Kekecewaan saya tidak tertuju kepada Prof. Hesse, dan juga tidak kepada pengarang-pengarang yang cerpen-cerpennya diterjemahkan oleh beliau, akan tetapi kepada sastra Indonesia sendiri. Sastra Indonesia terlalu banyak diwarnai oleh riwayat hidup pengarang. Keadaan sekitar, kesulitan-kesulitan sosial, perjuangan pengarang, keinginan dan cita-cita pengarang terlalu nampak dalam sastra Indonesia. Tanpa memiliki pengamatan dan penghayatan yang berkekuatan sinar-X pun kita dapat mengetahui apa dan siapa pengarang-pengarang Indonesia melalui karya mereka. Kalau John Bunyan dalam jamannya dapat meminjam daerah sekitar tempat tinggalnya untuk menjadi latar perjalanan ziarah dalam novel The Pilgrim's Progress, dan kalau Kafka dapat meminjam kesengsaraannya sebagai Yahudi Austria untuk novel The Trial, maka kebanyakan pengarang Indonesia tidak mentransfer dunianya ke dunia lain. Apa yang kita lihat hanyalah pengarang semata-mata dengan keadaan dan masalah sekitarnya. Mengenai salah satu sajak seorang penyair yang tidak perlu disebut namanya, Sapardi Djoko Damono pernah berkata: "Dengan membaca sajak ini semua orang tahu, bahwa penyair ini kecewa karena dalam umurnya yang kesekian dia tidak mencapai apa-apa." Yang ditulis oleh kebanyakan pengarang Indonesia adalah barang mentah mengenai dirinya sendiri. Maka dengan membaca sastra Indonesia orang dapat mengetahui dengan mudah masalah sosial beberapa pengarang Indonesia. Inilah yang mengecewakan: sastra Indonesia lebih bersifat sosial daripada bersifat sastra sendiri. 

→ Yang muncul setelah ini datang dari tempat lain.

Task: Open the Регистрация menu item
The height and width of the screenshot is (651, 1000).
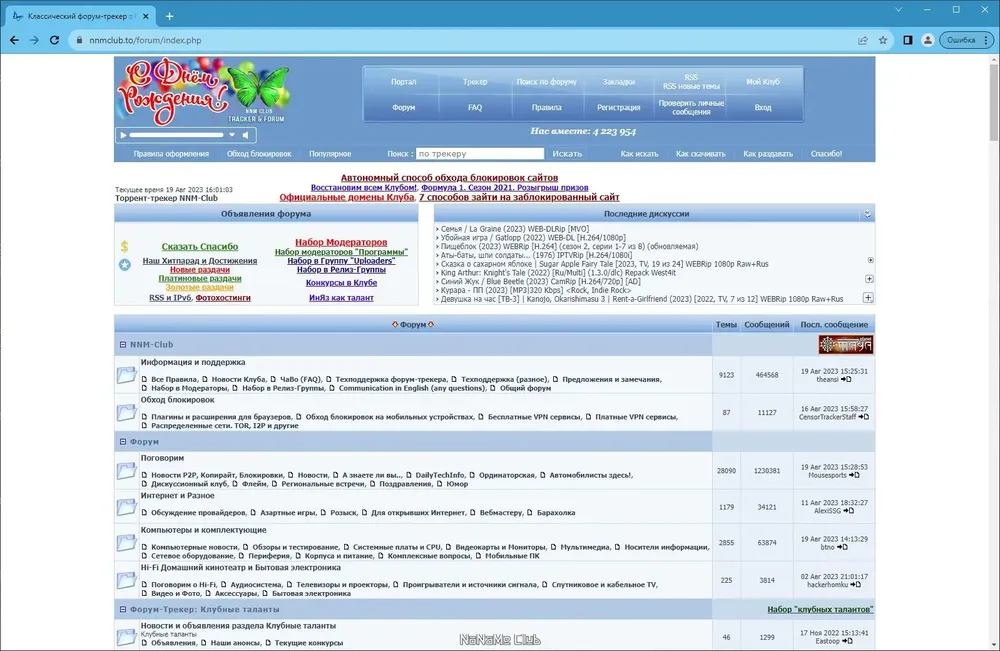Action: coord(618,107)
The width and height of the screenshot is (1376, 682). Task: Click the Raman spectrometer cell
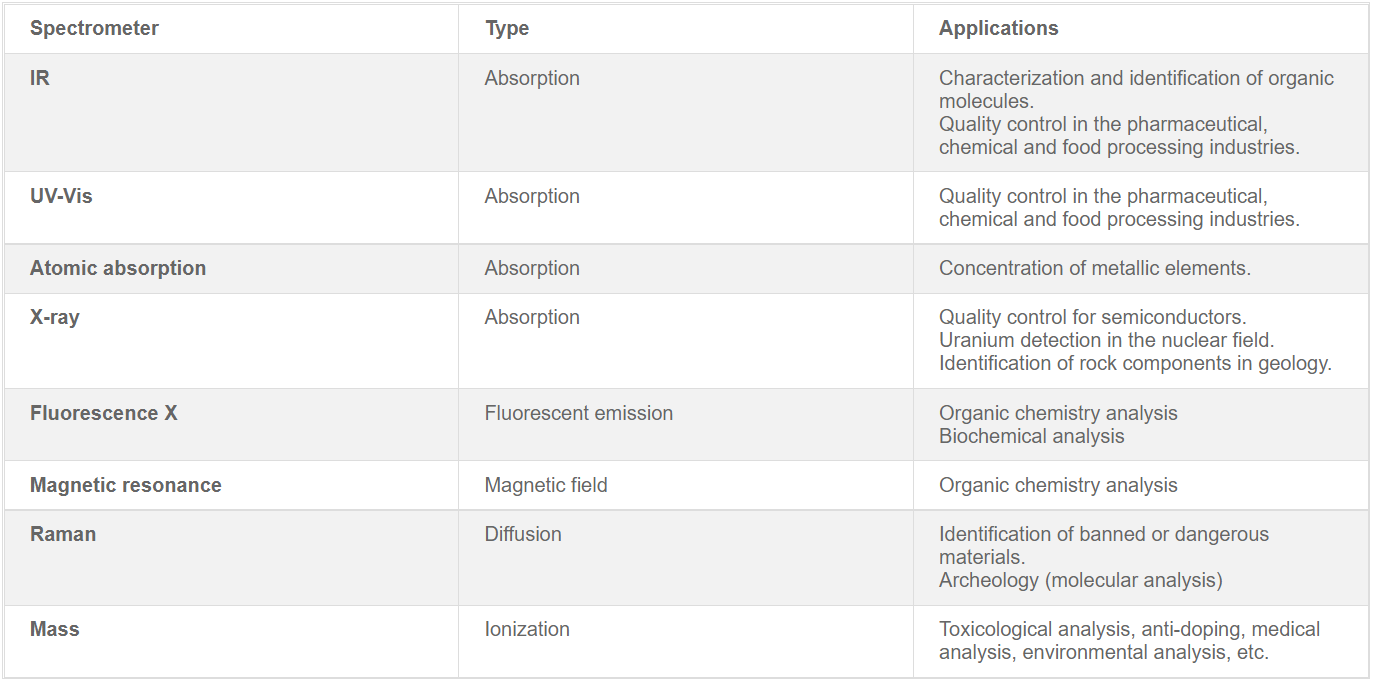click(x=63, y=534)
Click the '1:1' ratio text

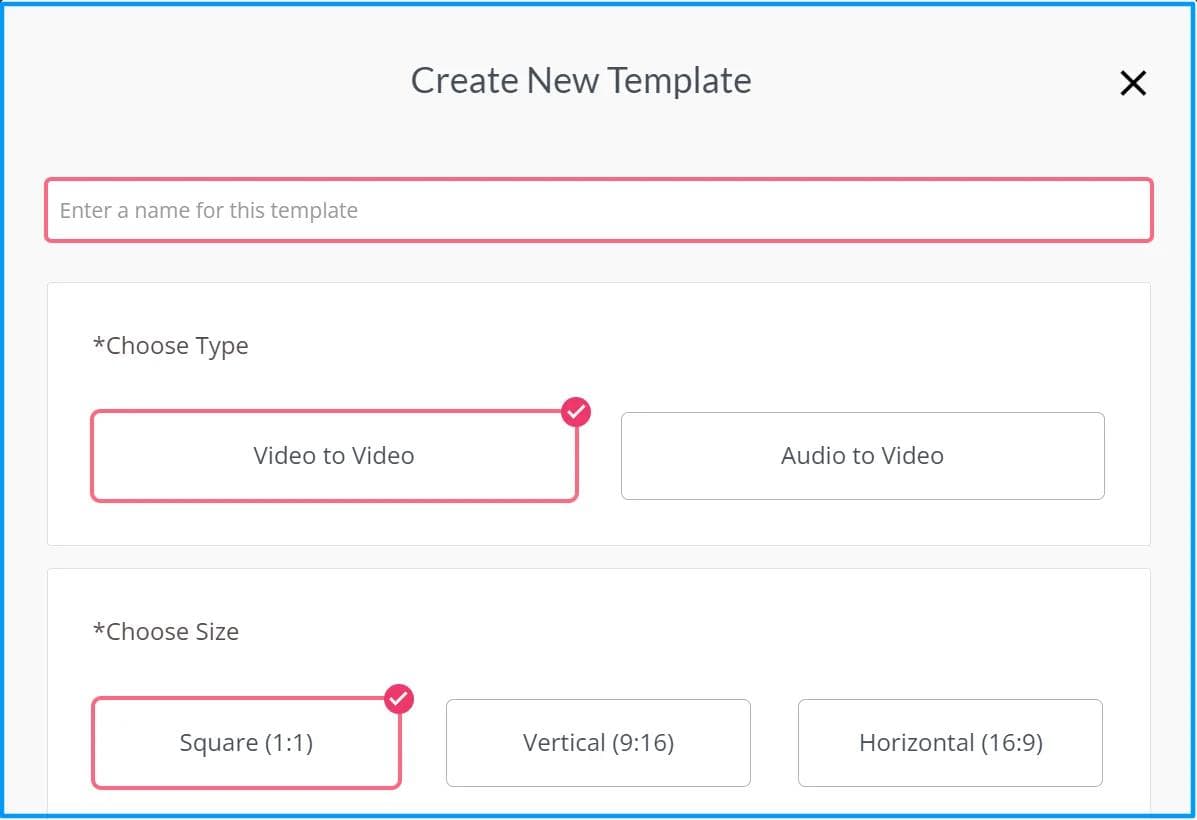[x=287, y=743]
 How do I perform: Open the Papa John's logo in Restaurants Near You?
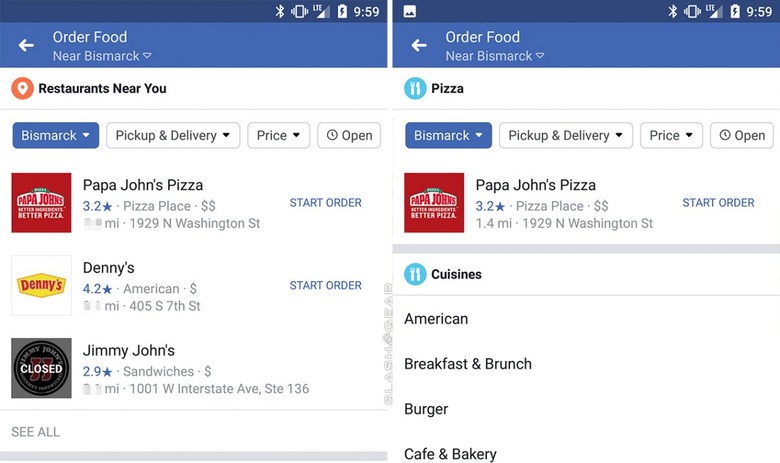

Bukan hanya itu. Petingkah sosial yang lebih menonjol daripada petingkah sastra juga nampak dalam ketidakmampuan sementara orang Indonesia untuk berterima kasih kepada bakat alam. Kita tentu mafhum bahwa sebagian besar bangsa Indonesia adalah penyair. Pinjam-meminjam buku di sekolah tidak jarang disertai dengan tukar-menukar puisi. Sekarang banyak pertemuan yang disertai dengan pembacaan puisi yang ditulis sendiri oleh yang hadir sendiri. Bangsa Indonesia beruntung besar mempunyai modal besar dalam sastra. Dengan tidak usah menganalogikan para penyair tersebut dengan Pramoedya Ananta Toer dan Iwan Simatupang yang mula-mula menulis puisi, juga dengan Thomas Hardy yang menulis puisi lalu menulis novel dan lalu menulis puisi lagi, dan juga dengan D.H. Lawrence yang kecuali menulis novel juga menulis puisi, maka tidak salahlah apabila kita berpendapat, bahwa seorang pengarang pada dasarnya adalah seorang penyair. 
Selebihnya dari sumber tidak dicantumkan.